ECLI:NL:HR:2004:AO1334
Hoge Raad
- Cassatie
- H.A.M. Aaftink
- O. de Savornin Lohman
- A.M.J. van Buchem-Spapens
- A. Hammerstein
- Rechtspraak.nl
Cassatieverzoek tot opheffing faillissement en toepassing schuldsaneringsregeling
In deze zaak heeft verzoeker tot cassatie, vertegenwoordigd door advocaat mr. J.A.M.A. Sluysmans, op 25 juli 2002 een verzoekschrift ingediend bij de rechtbank te Leeuwarden met het verzoek om zijn faillissement op te heffen en gelijktijdig de wettelijke schuldsaneringsregeling toe te passen. De rechtbank heeft op 27 maart 2003 dit verzoek afgewezen. Verzoeker heeft hiertegen hoger beroep ingesteld bij het gerechtshof te Leeuwarden, dat op 9 mei 2003 het vonnis van de rechtbank heeft bekrachtigd. Tegen deze beslissing heeft verzoeker cassatie ingesteld.
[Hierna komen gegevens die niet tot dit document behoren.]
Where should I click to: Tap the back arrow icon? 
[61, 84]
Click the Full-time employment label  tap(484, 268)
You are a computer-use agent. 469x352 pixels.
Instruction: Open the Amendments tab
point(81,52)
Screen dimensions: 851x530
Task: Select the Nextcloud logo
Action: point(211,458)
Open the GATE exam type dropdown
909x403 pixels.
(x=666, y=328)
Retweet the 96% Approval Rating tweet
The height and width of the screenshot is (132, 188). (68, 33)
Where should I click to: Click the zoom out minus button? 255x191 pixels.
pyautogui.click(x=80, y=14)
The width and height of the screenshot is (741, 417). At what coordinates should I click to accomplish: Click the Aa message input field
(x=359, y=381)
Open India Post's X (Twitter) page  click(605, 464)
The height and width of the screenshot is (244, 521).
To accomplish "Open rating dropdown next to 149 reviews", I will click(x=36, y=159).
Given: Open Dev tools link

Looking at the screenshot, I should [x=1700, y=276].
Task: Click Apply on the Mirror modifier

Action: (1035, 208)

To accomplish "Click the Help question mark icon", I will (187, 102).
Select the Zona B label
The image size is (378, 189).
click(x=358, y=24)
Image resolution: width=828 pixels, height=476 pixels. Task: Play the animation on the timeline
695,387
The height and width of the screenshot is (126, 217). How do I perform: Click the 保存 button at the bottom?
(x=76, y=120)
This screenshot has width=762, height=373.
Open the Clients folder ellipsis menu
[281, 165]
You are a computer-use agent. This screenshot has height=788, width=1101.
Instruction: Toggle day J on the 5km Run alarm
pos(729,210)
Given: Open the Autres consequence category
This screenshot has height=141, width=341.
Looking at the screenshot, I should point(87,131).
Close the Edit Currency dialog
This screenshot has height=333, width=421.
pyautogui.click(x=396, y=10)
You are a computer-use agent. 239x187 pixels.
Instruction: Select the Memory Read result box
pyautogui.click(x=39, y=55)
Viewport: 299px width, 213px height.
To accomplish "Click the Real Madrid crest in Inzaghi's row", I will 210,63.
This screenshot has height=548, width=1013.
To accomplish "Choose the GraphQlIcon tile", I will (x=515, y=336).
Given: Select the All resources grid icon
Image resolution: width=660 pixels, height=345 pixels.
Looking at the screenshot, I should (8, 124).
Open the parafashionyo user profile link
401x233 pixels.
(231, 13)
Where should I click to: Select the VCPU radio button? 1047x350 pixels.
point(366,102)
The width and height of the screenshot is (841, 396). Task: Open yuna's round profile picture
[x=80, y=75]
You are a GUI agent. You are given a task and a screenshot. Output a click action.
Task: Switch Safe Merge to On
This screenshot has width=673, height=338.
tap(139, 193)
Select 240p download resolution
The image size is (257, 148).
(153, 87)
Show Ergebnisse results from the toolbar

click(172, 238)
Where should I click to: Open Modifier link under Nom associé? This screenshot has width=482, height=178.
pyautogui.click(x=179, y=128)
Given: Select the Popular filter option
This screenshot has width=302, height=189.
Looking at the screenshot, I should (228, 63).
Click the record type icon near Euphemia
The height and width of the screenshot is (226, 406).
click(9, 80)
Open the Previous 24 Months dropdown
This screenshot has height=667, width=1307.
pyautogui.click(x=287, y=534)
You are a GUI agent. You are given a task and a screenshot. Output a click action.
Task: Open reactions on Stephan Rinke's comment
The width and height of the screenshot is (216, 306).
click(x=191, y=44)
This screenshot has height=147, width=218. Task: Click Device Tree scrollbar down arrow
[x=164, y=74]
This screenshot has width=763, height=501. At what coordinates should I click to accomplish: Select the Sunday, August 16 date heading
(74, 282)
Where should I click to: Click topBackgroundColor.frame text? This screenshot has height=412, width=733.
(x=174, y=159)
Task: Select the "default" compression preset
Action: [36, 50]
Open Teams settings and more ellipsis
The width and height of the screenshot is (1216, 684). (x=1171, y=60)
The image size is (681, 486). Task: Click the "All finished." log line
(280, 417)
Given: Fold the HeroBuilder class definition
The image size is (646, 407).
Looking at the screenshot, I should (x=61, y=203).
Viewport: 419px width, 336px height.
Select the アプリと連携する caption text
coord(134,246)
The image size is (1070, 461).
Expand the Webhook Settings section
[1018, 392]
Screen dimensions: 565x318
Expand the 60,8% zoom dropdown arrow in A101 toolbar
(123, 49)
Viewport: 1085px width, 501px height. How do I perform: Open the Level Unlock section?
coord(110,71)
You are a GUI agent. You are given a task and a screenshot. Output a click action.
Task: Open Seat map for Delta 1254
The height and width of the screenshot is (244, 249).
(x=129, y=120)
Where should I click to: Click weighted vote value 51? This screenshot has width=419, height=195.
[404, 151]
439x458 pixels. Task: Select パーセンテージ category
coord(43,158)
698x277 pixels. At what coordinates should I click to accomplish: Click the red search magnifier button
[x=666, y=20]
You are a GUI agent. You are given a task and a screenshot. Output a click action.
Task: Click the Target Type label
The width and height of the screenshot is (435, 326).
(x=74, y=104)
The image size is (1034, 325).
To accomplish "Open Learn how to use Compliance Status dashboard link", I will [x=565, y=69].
De Hoge Raad heeft de zaak op 13 februari 2004 behandeld. In de beoordeling van het cassatiemiddel heeft de Hoge Raad vastgesteld dat de klachten die in het middel zijn aangevoerd niet tot cassatie kunnen leiden. De Hoge Raad oordeelt dat, gezien artikel 81 van de Wet op de rechterlijke organisatie, er geen nadere motivering nodig is, omdat de klachten niet nopen tot beantwoording van rechtsvragen die van belang zijn voor de rechtseenheid of de rechtsontwikkeling.
Uiteindelijk heeft de Hoge Raad het cassatieberoep verworpen. De uitspraak is openbaar gedaan door raadsheer A. Hammerstein, met de overige raadsheren H.A.M. Aaftink, O. de Savornin Lohman en A.M.J. van Buchem-Spapens.